Porsche newbies will find it vastly entertaining and even Porsche veterans, unless they know all the promo materials published in the markets in whose languages the book is published, will find new visuals here. Think of it as a yearbook, an illustrated family tree of the now seven generations of 911s—this is a roll call, not a learned history book, consisting mostly of photos with captions and the merest sliver of narrative. It is an inspiring introduction for newcomers to the marque on the one hand and people who understand enough about automotive design and philosophy to fully appreciate the magnitude of the 911’s standing in the world on the other. If you sketched a mere outline of a 911’s silhouette on a scrap of paper, anyone anywhere there is vehicular traffic will recognize it.
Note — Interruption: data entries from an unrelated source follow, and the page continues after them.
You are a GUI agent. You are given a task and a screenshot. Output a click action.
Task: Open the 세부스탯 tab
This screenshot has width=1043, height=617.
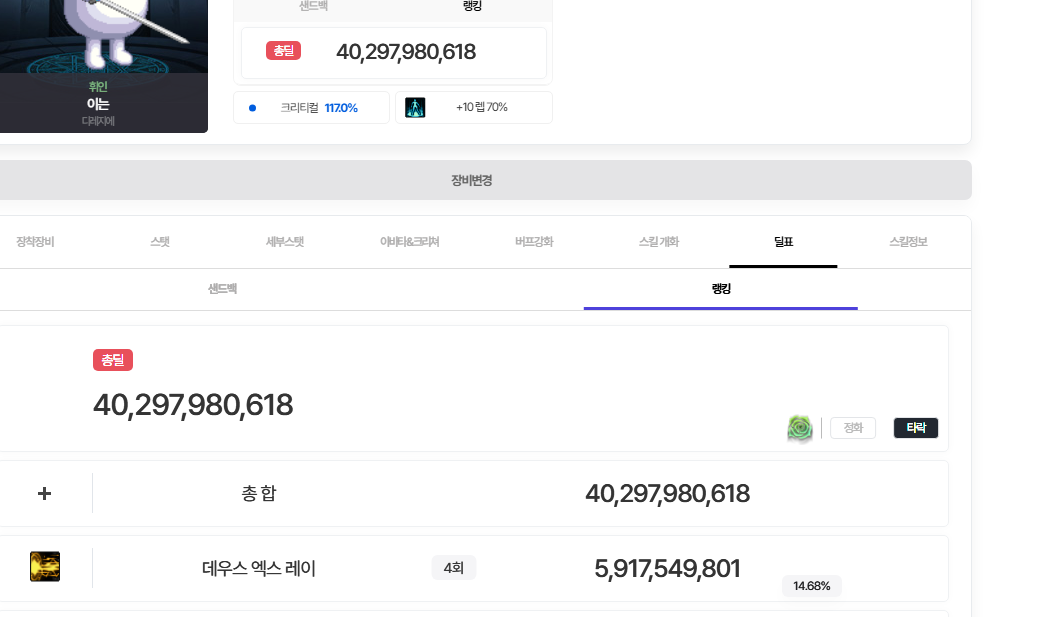pyautogui.click(x=284, y=242)
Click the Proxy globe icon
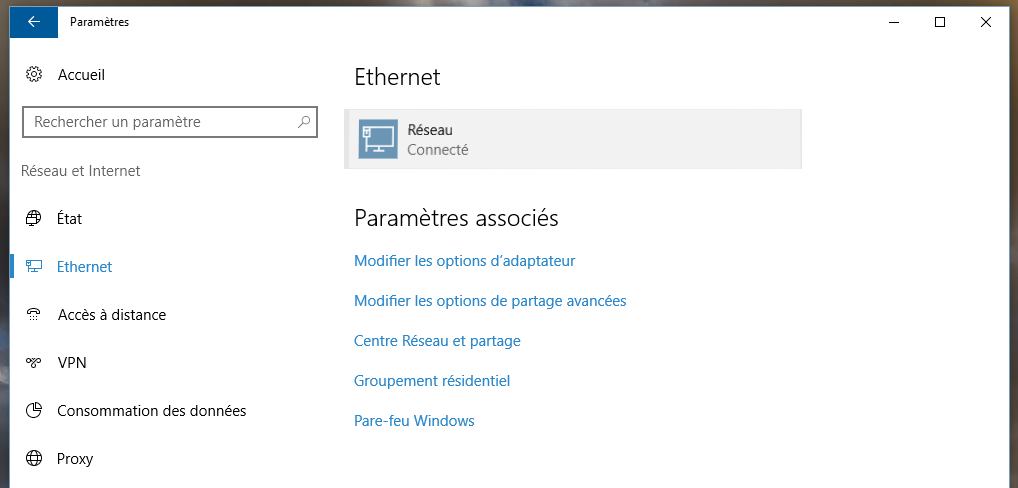Image resolution: width=1018 pixels, height=488 pixels. pyautogui.click(x=34, y=459)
You might as well draw a Coke bottle! Few cars have stayed this close to their original inspiration for this long and/or remained relevant.

The man tasked with putting this book together is Dieter Landenberger, who as head of the Porsche Archive and co-director of the Porsche Museum has the keys to Aladdin’s cave—five million images, terabytes of data, miles of paper. But not only does Landenberger have the physical means to curate such a compendium, he has an emotional connection to the subject that informs his approach. He drove a 944 S2 to work—at Mercedes where, after graduating university (in Zuffenhausen, Porsche’s hometown), he worked at the Classic Center. His mom had a 924, his grandfather a 356. So, Porsche at every turn.

911-1

Landenberger was only 31 when he left Mercedes for Porsche in 2005 and had already two car books under his belt. As a historian he understands how the past connects to the present and was particularly taken by Porsche’s practice of actively incorporating historical topics into marketing and outreach. His second book at Porsche was about advertising, and that is a significant component in this anniversary book. Many of the illustrations used here are market-specific promo material so even if you can recite every spec and factoid about 911s, you probably have not seen the Chinese or Russian ad campaigns, or photos in French or Spanish locales.

911-4

The original German text is not just robotically translated into the various target languages but properly “localized,” using figures of speech etc. a native speaker would. In the general introduction that explains the philosophy behind the car and its timelessness, each language is set as a separate section and uses illustrations specific to that market. There are no photo captions in this case because the images don’t really require them and the one important person that appears in many of them is recognizably enough Ferry Porsche. The subsequent seven chapters, one for each generation of 911, present all the languages side by side and with a shared pool of images that now do have captions in each language. Each 9¾ by 9¾” page contains one photo and its captions. There are no revelations here—but then that’s not the point of this book. Everything is concise, accurate.

911-3

Certainly the first chapter which covers design and development is full of historically important bits, photos of the design proposals and styling bucks, the people who built the cars etc. The 901 model, usually covered only in passing, is given 17 pages! Ever seen a 911 towing a camping trailer? dropped from a crane (for a crash test)? without a hood and a cameraman crouched in the front trunk? All very entertaining. At the end of the book, a model from each generation is shown as an exploded drawing in color.

Not cheap, true, but a lot of book for the money. Porsche co-publishes this book with David Bull for the UK and US markets, and Motorbuch Verlag (ISBN 978-3613309111) for Continental Europe.

No matter where the 911 ranks in your esteem, this book makes abundantly clear how singularly well Porsche understood the criteria for a proper sports car back in the day and how singularly true they have stayed to the idea ever since. Even before the 911, actually before even the 901, Porsche managers kicked the idea of a four-door car around. It didn’t happen then but today we have the Panamera—so that the 911 may continue to soldier on true to its two-door mission.

Copyright 2014, Sabu Advani (speedreaders.info).

911 x 911
by Porsche Museum
David Bull Publishing, 2014
962 pages, 117 b/w & 749 color photos, 57 illustrations, hardcover in box
List Price: $99.95 / £65
ISBN-13: 978-1935007234

  • A big thank you for this detailed book research! Especially, I am deeply impressed by your description of the book concept. . . The next Porsche book is already in the pipeline and will be out this summer.
    I really like the concept of SpeedReaders!!! What a great idea.